Inflation slowed last month to an annual rate of 7.5 percent, the lowest monthly increase since last July, the Labor Department said yesterday.

Slower energy price increases were largely responsible for the improvement over February, when prices went up at an annual rate of 12.1 percent, the department said. Energy costs were pushed up sharply in February as a result of the immediate decontrol of oil prices announced by President Reagan in January.

The March figure for consumer prices means that some 35 million Social Security recipients will get an 11.2 percent cost-of-living in their checks as of July. This is because the CPI rose by 11.2 percent between the first three months of 1980 and the same period this year, the base for the cost-of-living calculation.

Prices in the Washington area rose by 2 percent in the two-month period ending in March, largely because of higher housing costs, the Labor Department also reported. This was above the 1.8 percent rate for the nation as a whole in February and March.

Administration officials were cautious yesterday about the inflation numbers, which showed that prices were 10.5 percent higher in March than a year earlier.

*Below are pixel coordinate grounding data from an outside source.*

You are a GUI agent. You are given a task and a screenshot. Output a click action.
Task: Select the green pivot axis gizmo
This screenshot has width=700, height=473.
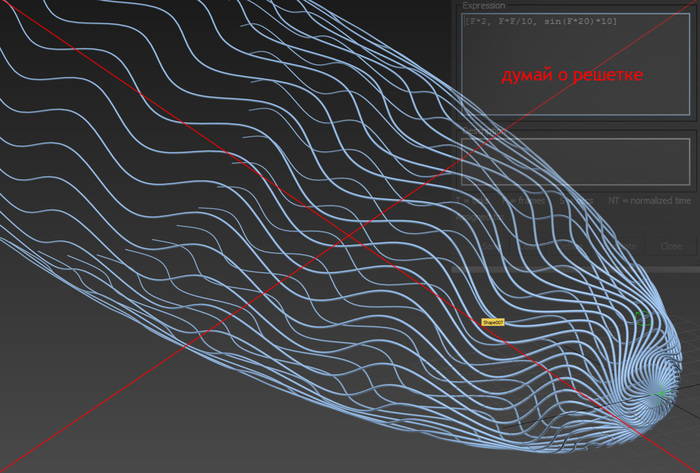point(661,394)
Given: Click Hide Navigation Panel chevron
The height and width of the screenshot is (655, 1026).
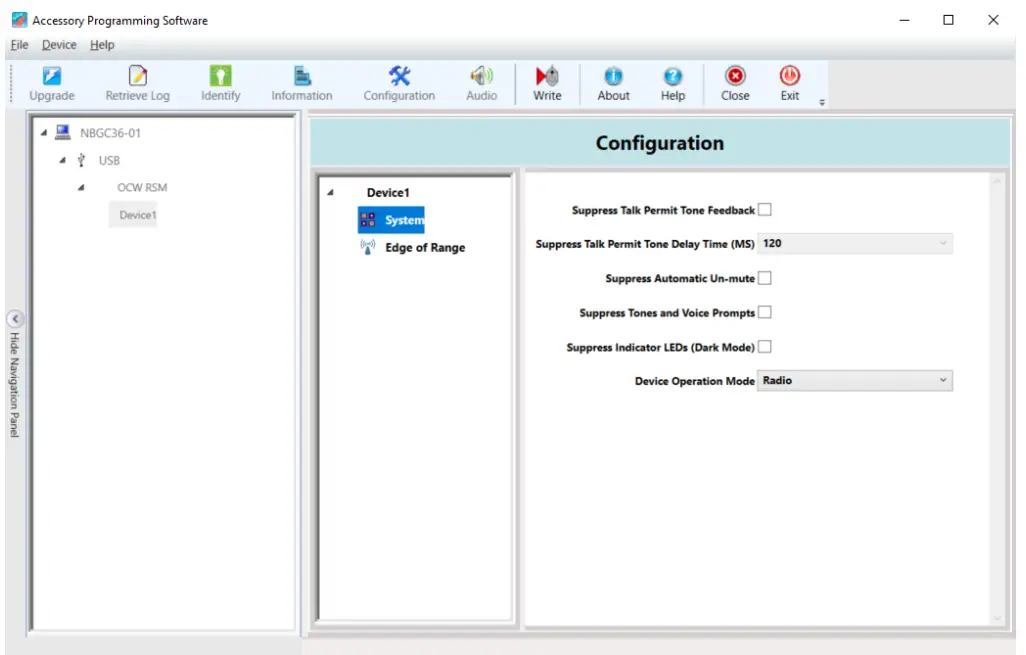Looking at the screenshot, I should pyautogui.click(x=15, y=318).
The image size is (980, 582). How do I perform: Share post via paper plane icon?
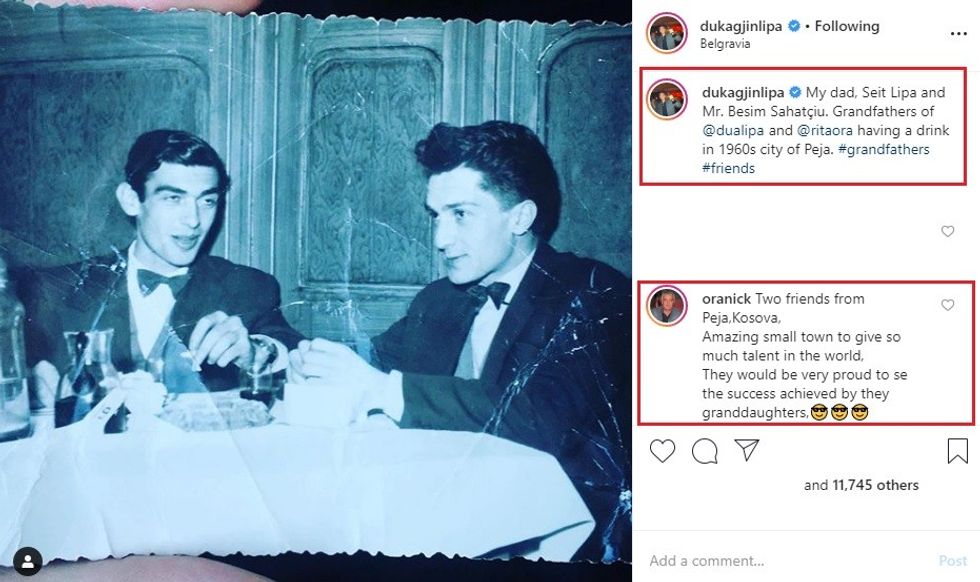click(x=746, y=449)
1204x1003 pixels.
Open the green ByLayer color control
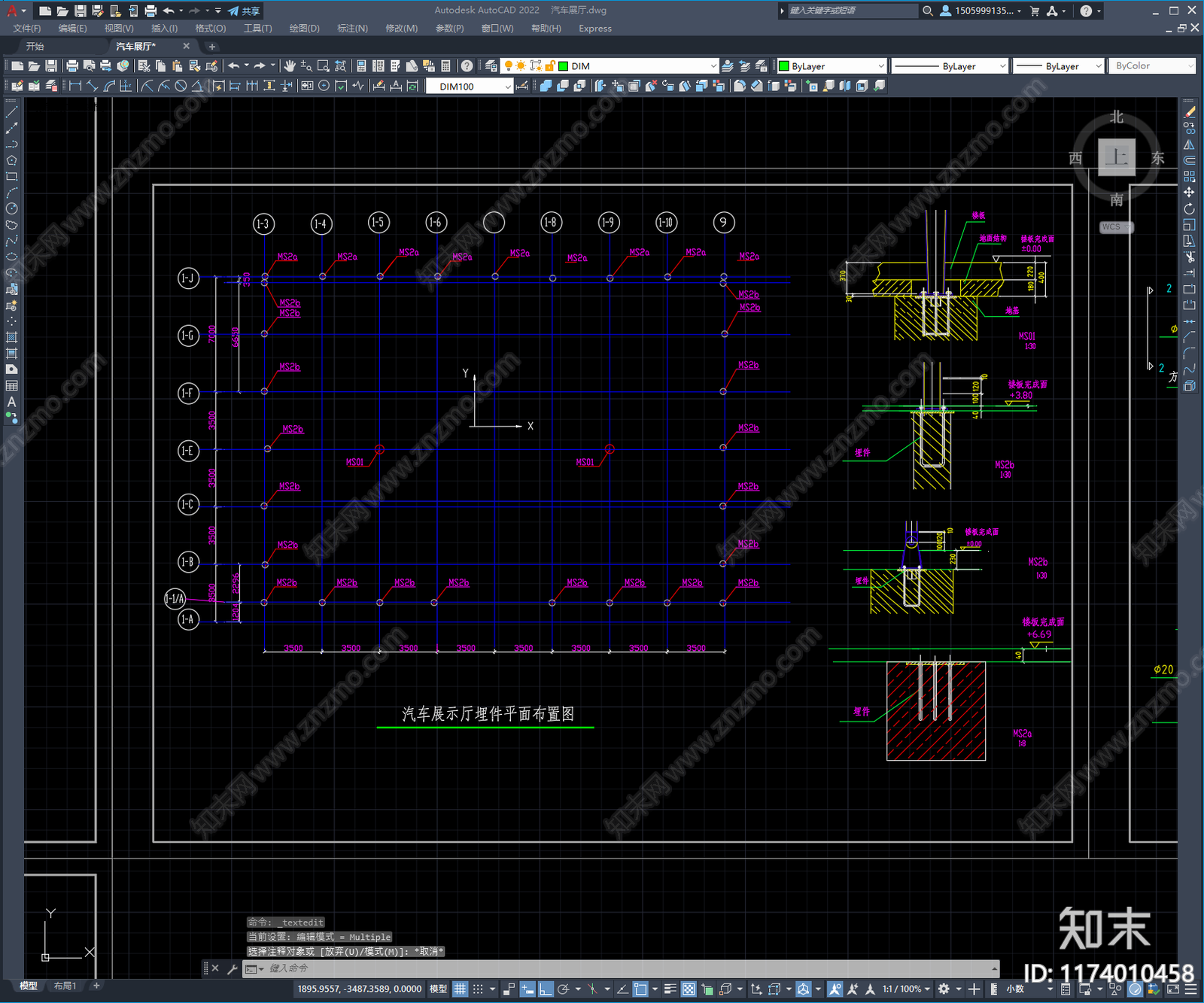[x=831, y=66]
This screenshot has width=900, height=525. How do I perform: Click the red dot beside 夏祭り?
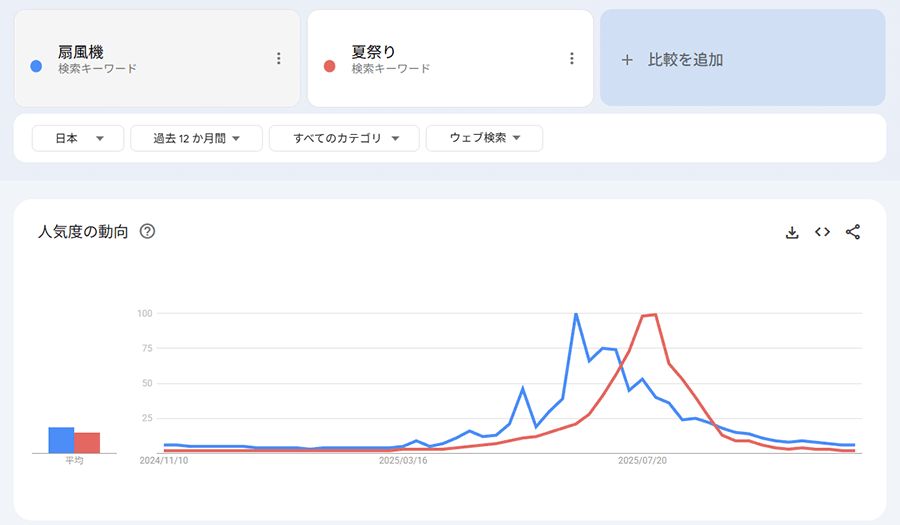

Presidential economic adviser Murray Weidenbaum called the Consumer Price Index report "good news," but added, "we can't be satisfied with an inflation rate of 10.5 percent over the past year."

In a push for the president's economic program, he said "the basic conditions which have led to the high underlying rate of inflation . . . remain with us, and there is little evidence that they can be corrected by merely continuing to follow the policies of the past."

Noted Wall street economist Henry Kaufman said Wednesday that the large across-the-board tax cut proposed by Reagan was "inappropriate" because of the danger of continued high inflation. But budget director David Stockman said yesterday that Kaufman was wrong about the inflationary effects of the president's program, and called for its enactment by Congress.

In March the unadjusted consumer price index stood at 265.1, compared to a base of 100 in 1967. This means that goods and services costing $100 in 1967 cost $265.1 in March this year.

Hourly earnings rose by 9.1 percent in the year to March, according to other figures released by the Labor Department yesterday. The purchasing power of an average hour's work, after adjusting for inflation, was down by 1 percent over the year, although it rose by 0.2 percent between February and March, the department said.

Transportation and housing costs rose by 0.9 and 0.5 percent respectively last month, the Labor Department said yesterday. This was the lowest rise in seven months in each category.

Gasoline prices, which leaped 8.4 cents a gallon in February, went up 3.5 cents last month, bringing the average price of all types of gasoline to $1.39 a gallon in March. This month there have been some declines in gasoline prices which should help moderate the overall price rise.

Other components in the March price index were:

a 0.3 percent rise in food and drink prices, following a 0.4 percent February increase.

a drop of 0.4 percent in new car prices, largely because of rebates.

a full 1 percent rise in clothing prices, with women's and girls' clothes going up 1.9 percent.

a 0.9 percent increase in medical care costs.

The rise in Social Security will give the average retired worker living alone $374 a month, up from $337. A typical couple's benefits will improve from $576 to $640 a month, and the maximum check will go up from $677 to $752.90 a month.

The minimum Social Security payment, which Reagan wants to abolish, will rise from $153.10 to $170.30 a month.

Meanwhile the Office of Management and Budget yesterday released a study which it said refuted charges that the Reagan economic program will be harsher for the Northeast and Midwest than for the South and West. According to the OMB calculations, the per capita impact of the entire program is roughly equal in all parts of the country.

However, the study lumped together both the Reagan spending cuts -- which admittedly do cut social welfare programs substantially more deeply in the Northeast and Midwest -- and the per capita benefits of the tax cuts backed by the administration. These tend to be higher in higher-wage areas -- the Northeast and Midwest.